At the minimum, making sure the development environment uses the same versions of PHP, database and webserver will remove a large number of variables, and shouldn’t involve too much of an upset to an existing setup.
Load testing – There aren’t that many ways to test load handling without throwing traffic at the real application on the real system. At the most basic level a tool such as apache bench (ab) or siege can make a number of connections to a server, while more advanced tools such as JMeter can simulate user journeys. There are also hosted services, which while not free have a good range of reporting and allow testing from outside the network.
The most important thing when using the advanced tools is to simulate realistic conditions. Just hitting the front page of a site if there are expected to be a large number of comment posts isn’t going to test for a realistic write load. Additionally, assuming a 10 second wait time between pages might not make sense if the page will make new connections automatically with AJAX once it loads.
If you don’t have a chance to test the real environment, then testing a preproduction or even a development system regularly will still show benefits. By comparing previous results you can pick up changes in relative performance, and so notice if the code suddenly gets a lot slower, or generates a lot more errors.
Cross Functional Teams – If it’s feasible, involving everyone on whom the success of the project depends in its development can be a big aid in avoiding these kinds of errors. Having system administrators integrated into the process adds a whole new layer of knowledge to the mix, and will expose to them at least a hint of the problems and trials that occur during development. Some of these may have a solution at the system or hardware level which would never occur to a programmer deep in the weeds of development.

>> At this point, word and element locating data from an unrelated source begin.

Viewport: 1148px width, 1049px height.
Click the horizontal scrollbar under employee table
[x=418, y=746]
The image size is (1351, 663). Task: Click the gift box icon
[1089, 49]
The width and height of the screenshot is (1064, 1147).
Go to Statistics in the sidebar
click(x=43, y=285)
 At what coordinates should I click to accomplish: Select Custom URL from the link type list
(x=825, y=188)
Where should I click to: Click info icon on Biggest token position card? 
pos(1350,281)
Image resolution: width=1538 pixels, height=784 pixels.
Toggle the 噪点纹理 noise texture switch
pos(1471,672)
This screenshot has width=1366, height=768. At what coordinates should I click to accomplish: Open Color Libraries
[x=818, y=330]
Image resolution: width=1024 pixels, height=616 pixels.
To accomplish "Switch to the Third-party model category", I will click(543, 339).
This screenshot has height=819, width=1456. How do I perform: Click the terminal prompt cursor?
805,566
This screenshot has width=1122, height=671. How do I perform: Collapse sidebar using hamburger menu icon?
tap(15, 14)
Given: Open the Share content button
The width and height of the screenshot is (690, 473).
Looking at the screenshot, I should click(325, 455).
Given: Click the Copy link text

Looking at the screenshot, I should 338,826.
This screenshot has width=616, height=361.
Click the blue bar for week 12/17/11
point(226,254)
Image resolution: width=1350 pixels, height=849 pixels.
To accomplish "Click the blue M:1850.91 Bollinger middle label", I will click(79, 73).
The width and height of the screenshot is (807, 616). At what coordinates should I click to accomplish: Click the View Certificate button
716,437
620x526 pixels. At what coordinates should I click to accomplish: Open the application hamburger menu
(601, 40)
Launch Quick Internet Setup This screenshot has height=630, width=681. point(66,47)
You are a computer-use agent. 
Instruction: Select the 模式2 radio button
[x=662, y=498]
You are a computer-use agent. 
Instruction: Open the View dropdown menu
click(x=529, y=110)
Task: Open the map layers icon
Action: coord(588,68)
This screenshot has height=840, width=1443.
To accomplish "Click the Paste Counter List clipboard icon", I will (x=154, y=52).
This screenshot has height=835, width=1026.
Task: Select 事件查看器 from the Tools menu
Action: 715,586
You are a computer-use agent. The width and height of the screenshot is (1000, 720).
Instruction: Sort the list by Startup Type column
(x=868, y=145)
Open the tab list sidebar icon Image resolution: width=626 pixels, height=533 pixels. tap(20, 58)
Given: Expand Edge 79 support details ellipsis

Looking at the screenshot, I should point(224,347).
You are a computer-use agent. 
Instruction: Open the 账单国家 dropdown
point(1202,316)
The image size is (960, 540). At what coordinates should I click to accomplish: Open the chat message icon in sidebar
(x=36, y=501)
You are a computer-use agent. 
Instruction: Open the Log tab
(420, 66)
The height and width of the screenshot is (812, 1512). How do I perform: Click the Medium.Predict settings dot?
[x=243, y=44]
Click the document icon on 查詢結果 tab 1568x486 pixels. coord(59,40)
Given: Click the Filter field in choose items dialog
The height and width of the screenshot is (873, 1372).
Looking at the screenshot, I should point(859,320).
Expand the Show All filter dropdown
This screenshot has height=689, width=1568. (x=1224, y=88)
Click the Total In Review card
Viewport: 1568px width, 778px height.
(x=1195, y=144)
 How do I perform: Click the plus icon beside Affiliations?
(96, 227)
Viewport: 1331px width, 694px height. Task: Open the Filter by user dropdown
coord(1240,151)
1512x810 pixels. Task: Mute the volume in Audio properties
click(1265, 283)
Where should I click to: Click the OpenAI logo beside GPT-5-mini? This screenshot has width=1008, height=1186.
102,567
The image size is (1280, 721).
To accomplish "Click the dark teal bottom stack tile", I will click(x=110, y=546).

Looking at what kinds bugs and errors occur might benefit the project in the long term just as much as fixing the bug itself. Storing the root cause of the fault with the bug report is achievable in many task tracking applications, and is worth considering adding to to any development or maintenance process. Identifying the kinds of bugs that are most common in your projects gives a guide to which areas to focus on, for future development, for training, and for quality assurance.
Along the lines of the non-technical solutions mentioned in the introduction, there is likely to be a non-technical problem here as well. If programmers view the code defensively and possesively, or are stigmatised for bugs and errors, then they are less likely to be forthcoming when it comes to the causes, or even the existence, of those bugs. With regards to experience, there is simply no way of avoiding beginner bugs until those people aren’t beginners anymore, and the best result is often to fail early and loudly. This means creating a working relationship where the bugs are not about blame, but about improvement.
For a real psychological study of mistakes, from which this article borrows rather imprecisely, the best reference is Human Error by James Reason, which covers the Generic Error Modeling System and contains a wealth of information on how and why people get things wrong.